> PAGE TEXT
If we want to deploy our currently stored images to a completely new environment (say to address a security issue) it would be a matter of a few seconds to a couple minutes. That’s pretty outstanding and one of the lauded benefits of Docker. Deploying new code, on the other hand, takes 6 – 20 minutes (depending on what code was changed). Most of that is because of how long Docker takes to build layers and upload images. Our old system took 90 second to deploy a code update. A more micro-service architecture might make this faster as the images could be smaller, although I’m not totally convinced on that as I feel there’s added complexity for micro-service deployments.
Our deployments now include the latest OS updates (e.g.
apt-get update) with each release. This means we get security updates as often as they are released. With the old VM system it was more like as often as I thought about it. That’s a change that makes me sleep better at nights.

> GOAL OF THE EXERCISE
According to the Docker deployment text, how long does deploying new code take? Answer using only the Docker deployment text.

Stored data
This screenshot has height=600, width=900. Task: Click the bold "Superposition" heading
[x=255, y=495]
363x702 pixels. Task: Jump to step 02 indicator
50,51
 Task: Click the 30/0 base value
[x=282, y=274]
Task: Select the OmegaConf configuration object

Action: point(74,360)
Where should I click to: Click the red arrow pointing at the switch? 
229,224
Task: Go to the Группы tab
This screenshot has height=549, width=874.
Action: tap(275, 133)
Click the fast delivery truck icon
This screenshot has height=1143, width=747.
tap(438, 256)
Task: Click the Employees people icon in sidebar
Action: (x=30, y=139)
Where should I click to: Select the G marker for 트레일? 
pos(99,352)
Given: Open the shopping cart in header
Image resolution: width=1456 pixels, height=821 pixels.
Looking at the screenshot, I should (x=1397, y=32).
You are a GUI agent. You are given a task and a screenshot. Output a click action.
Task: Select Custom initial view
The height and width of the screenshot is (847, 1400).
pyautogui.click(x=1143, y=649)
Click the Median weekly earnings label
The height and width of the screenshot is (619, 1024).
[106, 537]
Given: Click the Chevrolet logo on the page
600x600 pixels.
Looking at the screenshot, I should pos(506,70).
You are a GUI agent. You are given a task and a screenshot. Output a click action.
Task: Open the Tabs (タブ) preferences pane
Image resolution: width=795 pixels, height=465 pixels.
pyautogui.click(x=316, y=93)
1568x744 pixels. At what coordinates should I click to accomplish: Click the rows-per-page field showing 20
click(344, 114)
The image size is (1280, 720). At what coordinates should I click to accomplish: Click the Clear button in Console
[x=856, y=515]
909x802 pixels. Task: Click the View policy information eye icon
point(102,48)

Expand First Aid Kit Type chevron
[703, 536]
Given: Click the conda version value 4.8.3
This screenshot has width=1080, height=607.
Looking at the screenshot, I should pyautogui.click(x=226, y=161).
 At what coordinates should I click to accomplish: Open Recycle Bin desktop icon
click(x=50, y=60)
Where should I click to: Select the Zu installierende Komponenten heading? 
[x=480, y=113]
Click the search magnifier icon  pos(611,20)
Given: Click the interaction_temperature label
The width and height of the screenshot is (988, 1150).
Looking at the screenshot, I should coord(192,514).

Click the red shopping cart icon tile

> EXERCISE OUTPUT
6 to 20 minutes, depending on what code was changed.